Which Products and Services Are Affected?
The BFSG defines its material scope in Sections 1 and 2. Both physical products and services placed on the market or provided after June 28, 2025 are affected. The digital sector is particularly strongly affected, as virtually all services offered online fall under the law.
Electronic Commerce Services
Online shops selling products or services to consumers are fully affected. This covers the entire purchase process: product search, catalog navigation, shopping cart, checkout, payment, order confirmation and customer account. Every single step must be accessibly designed.
Consumer Banking Services
Online banking, account opening processes, credit applications, transfers, standing orders and all other digital banking services must meet accessibility requirements. This applies to both web interfaces and mobile banking applications.
Telecommunication Services
Telephone services, messenger services and their associated customer portals and self-service areas fall under the BFSG. Contract conclusions, tariff changes and cancellations must also be possible through accessible digital channels.
Passenger Transport Services
Digital booking systems, timetable information, ticket portals and check-in systems for passenger transport must be accessibly designed. This covers bus, rail, flight and long-distance bus portals as well as municipal transit apps.
E-Books and Reader Applications
Electronic books and their associated reader applications and distribution platforms must provide accessible formats, navigable content structures and adjustable display options. EPUB 3 with accessibility features is the recommended standard.
Hardware Products with Digital Interface
Computers, smartphones, tablets, e-book readers, televisions and machines (ATMs, ticket machines) must also meet accessibility requirements. Requirements apply to both hardware operation and software interfaces.

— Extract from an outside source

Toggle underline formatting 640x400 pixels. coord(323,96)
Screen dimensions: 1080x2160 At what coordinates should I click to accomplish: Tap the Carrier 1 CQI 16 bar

Technical Requirements: EN 301 549 and WCAG
The concrete technical requirements derive from the harmonized standard EN 301 549 V3.2.1, which references WCAG 2.1 Level AA for web content. WCAG is based on four principles known as POUR: Perceivable, Operable, Understandable and Robust. Each principle contains guidelines and measurable success criteria that determine a website's conformance.
Perceivable
Information and user interface components must be presentable in ways all users can perceive. Text alternatives for non-text content, captions for videos, sufficient color contrasts (at least 4.5:1 for body text), adjustable text sizes without loss of function and content understandable without color alone.
Operable
All functionality must be accessible via keyboard. Sufficient time for using content, no content that causes seizures, clear navigation mechanisms and orientation aids. New in WCAG 2.2: minimum target size (24x24 CSS pixels) and alternative controls for drag-and-drop interactions.
Understandable
Text must be readable and understandable. Web pages must behave predictably and offer consistent navigation. Input assistance prevents and corrects errors. Forms must provide labels, instructions and meaningful error messages with correction suggestions.
Robust
Content must be robust enough to be reliably interpreted by various user agents, including assistive technologies. Valid HTML, correct ARIA attributes and compatible implementation are crucial for interoperability with screen readers and other aids.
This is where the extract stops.